**Consigne**
Reprenez, s'il vous plaît, l'article ci-dessous sur la résistance de l'ambroisie aux herbicides et poursuivez-le après sa dernière phrase.

Des chercheurs INRAE traquent les mutations de résistance aux herbicides à l’aide du séquençage à très haut débit. Newsletter SPE (Département INRAE Santé des Plantes et Environnement) n°19, 31 aout 2021
Résumé
Les inhibiteurs de l’ALS en échec face à l’ambroisie à feuilles d’armoise
En France, la résistance aux herbicides inhibiteurs de l’acétolactate-synthase (ALS) émerge chez l’ambroisie. Très utilisés car applicables sur la majorité des grandes cultures, ces produits phytosanitaires généralistes inhibent l’ALS, une enzyme clé des végétaux dans la synthèse d’acides aminés essentiels. Ils constituent la deuxième famille de désherbants la plus employée, et en paient le tribut : la résistance à cette classe d’herbicides a été identifiée dans plus de 160 espèces d’adventices, ou « mauvaises herbes ». Récemment rajoutée à cette liste, l’ambroisie à feuilles d’armoise (Ambrosia artemisiifolia) est une plante envahissante et allergène originaire d’Amérique du Nord introduite en Europe au XIXème siècle.
Solidement implantée en France métropolitaine, elle s’est lentement étendue depuis son foyer dans la vallée du Rhône dans les années 1880, jusqu’à atteindre aujourd’hui la quasi-totalité des départements de l’hexagone. Plante pionnière tout-terrain, l’ambroisie peut aussi bien coloniser les cultures que les chantiers, les abords des routes ou les friches. Menaçante pour l’équilibre des écosystèmes locaux et les agriculteurs, elle l’est aussi pour nombre de personnes allergiques, puisque le pollen qu’elle relâche massivement entre août et octobre peut provoquer des réactions particulièrement violentes chez les individus sensibles.
Trouver l’aiguille dans la botte de foin.

**Données extraites**
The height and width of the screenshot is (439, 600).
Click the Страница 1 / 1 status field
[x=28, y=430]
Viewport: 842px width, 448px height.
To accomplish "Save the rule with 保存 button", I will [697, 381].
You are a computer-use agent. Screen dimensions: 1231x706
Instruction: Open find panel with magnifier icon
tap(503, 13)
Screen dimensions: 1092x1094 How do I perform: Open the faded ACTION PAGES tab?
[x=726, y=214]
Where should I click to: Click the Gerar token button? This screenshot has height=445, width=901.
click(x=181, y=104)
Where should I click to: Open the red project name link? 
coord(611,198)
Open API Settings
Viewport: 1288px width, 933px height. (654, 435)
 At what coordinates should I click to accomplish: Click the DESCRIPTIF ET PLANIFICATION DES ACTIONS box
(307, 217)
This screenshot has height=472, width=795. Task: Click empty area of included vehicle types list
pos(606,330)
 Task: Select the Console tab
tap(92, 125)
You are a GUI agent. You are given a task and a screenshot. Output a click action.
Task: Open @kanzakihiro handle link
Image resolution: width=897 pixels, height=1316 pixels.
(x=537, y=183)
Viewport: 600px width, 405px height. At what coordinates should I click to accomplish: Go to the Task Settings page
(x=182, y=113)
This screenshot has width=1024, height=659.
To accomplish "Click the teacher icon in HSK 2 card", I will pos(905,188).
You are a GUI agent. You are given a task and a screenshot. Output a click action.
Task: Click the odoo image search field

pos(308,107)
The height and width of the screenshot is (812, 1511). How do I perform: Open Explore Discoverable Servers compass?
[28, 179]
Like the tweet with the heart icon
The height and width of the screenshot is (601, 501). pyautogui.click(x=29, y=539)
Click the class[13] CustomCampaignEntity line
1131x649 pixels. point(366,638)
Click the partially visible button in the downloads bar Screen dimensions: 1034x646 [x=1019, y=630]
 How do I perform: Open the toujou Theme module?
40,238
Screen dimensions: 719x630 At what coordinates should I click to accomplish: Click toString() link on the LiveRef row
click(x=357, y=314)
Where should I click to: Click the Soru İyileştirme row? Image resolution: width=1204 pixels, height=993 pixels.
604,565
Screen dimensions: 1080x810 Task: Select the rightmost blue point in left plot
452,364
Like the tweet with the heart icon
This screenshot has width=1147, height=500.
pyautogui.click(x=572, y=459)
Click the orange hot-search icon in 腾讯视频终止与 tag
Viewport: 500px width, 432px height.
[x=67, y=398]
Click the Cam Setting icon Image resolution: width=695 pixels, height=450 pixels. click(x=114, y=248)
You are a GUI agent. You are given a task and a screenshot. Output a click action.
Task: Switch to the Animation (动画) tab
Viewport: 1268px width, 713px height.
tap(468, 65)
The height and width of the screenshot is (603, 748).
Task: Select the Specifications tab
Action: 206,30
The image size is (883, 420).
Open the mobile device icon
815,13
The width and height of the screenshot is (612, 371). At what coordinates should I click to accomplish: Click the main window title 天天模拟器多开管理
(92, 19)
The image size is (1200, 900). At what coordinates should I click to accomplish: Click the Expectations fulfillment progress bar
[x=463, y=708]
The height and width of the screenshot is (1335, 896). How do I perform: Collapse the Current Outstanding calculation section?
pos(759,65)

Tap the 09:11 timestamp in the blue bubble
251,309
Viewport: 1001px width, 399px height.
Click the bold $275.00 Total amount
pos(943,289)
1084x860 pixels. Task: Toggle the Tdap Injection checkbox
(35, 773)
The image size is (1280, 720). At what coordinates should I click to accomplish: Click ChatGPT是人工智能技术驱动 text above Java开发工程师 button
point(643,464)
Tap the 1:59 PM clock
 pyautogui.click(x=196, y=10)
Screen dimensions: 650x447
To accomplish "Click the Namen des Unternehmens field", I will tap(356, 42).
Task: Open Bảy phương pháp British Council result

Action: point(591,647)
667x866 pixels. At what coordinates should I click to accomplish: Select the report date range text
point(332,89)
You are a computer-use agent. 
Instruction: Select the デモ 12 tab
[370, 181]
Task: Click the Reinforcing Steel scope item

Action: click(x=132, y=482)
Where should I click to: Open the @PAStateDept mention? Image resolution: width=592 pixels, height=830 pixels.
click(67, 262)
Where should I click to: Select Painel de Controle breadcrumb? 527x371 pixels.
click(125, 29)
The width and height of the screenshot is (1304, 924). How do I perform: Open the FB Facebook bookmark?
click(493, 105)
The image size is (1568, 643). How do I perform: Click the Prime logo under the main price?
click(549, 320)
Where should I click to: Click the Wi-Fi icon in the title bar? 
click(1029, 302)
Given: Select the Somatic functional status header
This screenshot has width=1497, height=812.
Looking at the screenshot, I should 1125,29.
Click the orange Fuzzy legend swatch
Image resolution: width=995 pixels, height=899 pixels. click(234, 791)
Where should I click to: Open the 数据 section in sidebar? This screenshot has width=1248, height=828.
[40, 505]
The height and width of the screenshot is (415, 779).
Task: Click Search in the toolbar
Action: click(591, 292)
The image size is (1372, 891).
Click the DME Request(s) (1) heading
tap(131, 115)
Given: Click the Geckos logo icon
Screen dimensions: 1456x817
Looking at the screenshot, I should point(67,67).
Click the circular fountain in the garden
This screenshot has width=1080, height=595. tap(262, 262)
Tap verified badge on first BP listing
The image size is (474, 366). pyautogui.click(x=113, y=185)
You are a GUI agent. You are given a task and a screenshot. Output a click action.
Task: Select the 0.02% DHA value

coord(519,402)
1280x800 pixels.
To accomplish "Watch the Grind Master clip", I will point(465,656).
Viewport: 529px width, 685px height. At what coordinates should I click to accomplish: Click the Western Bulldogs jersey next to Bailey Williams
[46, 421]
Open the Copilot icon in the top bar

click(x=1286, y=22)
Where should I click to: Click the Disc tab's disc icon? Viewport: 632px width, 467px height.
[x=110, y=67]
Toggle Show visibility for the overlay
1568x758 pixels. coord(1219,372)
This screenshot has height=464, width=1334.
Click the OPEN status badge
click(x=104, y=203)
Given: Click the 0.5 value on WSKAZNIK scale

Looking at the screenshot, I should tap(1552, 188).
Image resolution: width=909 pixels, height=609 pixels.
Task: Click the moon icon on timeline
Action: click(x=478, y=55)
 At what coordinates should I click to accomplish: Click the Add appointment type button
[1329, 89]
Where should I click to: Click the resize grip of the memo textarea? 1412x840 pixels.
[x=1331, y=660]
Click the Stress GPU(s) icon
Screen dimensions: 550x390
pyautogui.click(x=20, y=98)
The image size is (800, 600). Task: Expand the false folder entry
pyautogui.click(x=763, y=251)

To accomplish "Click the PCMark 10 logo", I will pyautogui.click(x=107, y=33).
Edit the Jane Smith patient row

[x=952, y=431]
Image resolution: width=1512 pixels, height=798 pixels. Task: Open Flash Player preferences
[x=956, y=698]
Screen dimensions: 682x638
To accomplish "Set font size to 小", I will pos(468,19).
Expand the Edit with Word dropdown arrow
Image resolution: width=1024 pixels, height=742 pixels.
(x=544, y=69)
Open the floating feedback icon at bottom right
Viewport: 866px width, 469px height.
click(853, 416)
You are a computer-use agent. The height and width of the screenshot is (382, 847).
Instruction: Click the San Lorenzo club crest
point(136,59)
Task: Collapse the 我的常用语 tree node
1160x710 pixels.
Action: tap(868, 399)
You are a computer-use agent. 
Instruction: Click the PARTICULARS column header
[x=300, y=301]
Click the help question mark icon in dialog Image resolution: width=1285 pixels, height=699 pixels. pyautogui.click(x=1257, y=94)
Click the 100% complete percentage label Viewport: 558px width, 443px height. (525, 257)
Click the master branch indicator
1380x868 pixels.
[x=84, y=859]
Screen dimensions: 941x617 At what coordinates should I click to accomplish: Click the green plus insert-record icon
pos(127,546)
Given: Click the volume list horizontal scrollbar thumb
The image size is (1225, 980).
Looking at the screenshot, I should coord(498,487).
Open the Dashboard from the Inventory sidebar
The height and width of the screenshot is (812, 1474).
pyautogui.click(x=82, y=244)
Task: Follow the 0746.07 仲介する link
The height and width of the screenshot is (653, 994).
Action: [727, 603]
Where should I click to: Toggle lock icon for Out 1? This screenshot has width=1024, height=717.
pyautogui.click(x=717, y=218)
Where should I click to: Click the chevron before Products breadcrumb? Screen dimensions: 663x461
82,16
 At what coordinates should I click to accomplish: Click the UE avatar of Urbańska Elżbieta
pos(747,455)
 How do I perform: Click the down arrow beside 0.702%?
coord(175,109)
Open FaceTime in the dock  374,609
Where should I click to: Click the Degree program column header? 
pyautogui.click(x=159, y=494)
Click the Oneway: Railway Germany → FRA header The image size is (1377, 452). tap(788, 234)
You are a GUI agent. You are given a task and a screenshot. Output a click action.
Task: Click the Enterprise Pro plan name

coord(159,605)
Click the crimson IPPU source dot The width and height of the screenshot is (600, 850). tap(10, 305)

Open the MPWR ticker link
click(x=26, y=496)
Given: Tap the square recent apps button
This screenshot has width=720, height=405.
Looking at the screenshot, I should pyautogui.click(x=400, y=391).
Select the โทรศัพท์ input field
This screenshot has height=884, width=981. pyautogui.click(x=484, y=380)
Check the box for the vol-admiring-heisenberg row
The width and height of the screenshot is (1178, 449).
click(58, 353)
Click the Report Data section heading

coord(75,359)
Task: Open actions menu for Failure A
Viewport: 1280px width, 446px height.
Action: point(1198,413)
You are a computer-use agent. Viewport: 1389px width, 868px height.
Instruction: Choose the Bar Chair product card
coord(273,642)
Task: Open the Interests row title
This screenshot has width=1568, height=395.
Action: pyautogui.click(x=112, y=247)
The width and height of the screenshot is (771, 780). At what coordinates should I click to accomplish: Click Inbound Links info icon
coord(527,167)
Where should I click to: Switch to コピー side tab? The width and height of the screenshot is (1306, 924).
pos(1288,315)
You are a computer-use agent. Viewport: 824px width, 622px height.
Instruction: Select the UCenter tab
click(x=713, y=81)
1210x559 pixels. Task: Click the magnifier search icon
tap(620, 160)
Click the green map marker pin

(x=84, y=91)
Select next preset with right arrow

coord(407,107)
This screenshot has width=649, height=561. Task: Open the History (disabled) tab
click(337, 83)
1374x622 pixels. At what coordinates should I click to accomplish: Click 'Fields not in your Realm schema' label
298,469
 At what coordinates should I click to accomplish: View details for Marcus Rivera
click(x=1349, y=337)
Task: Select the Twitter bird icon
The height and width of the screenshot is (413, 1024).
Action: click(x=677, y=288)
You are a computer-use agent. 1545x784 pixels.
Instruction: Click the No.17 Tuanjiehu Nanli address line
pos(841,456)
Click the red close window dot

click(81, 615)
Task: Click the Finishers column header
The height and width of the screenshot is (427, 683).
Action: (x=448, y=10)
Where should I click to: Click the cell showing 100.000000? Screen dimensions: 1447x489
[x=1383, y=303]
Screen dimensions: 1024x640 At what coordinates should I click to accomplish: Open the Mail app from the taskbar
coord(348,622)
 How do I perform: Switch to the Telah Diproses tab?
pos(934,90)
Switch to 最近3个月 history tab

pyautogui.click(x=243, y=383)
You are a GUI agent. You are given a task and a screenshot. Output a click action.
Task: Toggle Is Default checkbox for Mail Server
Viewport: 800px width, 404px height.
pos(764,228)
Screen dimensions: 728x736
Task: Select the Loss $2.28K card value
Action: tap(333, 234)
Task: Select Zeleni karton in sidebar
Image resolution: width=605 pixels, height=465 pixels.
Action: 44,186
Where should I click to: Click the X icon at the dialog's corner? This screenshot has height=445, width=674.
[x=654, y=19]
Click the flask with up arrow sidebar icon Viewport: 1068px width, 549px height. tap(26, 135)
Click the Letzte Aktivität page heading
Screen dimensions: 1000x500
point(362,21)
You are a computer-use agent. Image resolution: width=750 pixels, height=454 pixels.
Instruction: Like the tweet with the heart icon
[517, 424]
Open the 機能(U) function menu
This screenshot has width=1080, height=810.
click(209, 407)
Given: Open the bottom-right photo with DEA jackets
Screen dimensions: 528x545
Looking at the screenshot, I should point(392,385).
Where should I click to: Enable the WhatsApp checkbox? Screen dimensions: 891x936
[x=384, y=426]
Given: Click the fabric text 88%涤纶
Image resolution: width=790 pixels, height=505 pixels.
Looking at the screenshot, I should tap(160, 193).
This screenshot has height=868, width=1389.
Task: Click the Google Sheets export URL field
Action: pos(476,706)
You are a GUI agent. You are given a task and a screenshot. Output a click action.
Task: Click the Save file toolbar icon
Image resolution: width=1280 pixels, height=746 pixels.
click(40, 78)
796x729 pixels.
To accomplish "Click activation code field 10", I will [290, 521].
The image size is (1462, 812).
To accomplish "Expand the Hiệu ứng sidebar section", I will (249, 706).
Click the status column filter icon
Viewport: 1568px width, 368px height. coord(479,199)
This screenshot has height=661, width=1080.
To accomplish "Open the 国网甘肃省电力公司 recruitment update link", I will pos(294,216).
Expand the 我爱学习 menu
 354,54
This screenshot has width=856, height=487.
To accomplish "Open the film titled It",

**Réponse rédigée**
Pour limiter la propagation de la résistance aux inhibiteurs de l’ALS, des chercheurs INRAE ont développé, avec l’ambroisie comme modèle, une procédure permettant la détection massive des mutations causant une résistance et la quantification de leurs fréquences. Pour ce faire, les chercheurs ont génotypé par séquençage à très haut débit des portions codantes du gène de l’ALS de 10950 plantes, collectées dans 219 parcelles sélectionnées au hasard sur la base de la présence de fortes infestations d’ambroisie. C’est dans les 40 millions de séquences obtenues que les scientifiques ont cherché des mutations du gène de l’ALS connues pour conférer une résistance aux herbicides, grâce à un programme informatique de leur conception capable de reconnaître ces infimes altérations génétiques dans un océan de données.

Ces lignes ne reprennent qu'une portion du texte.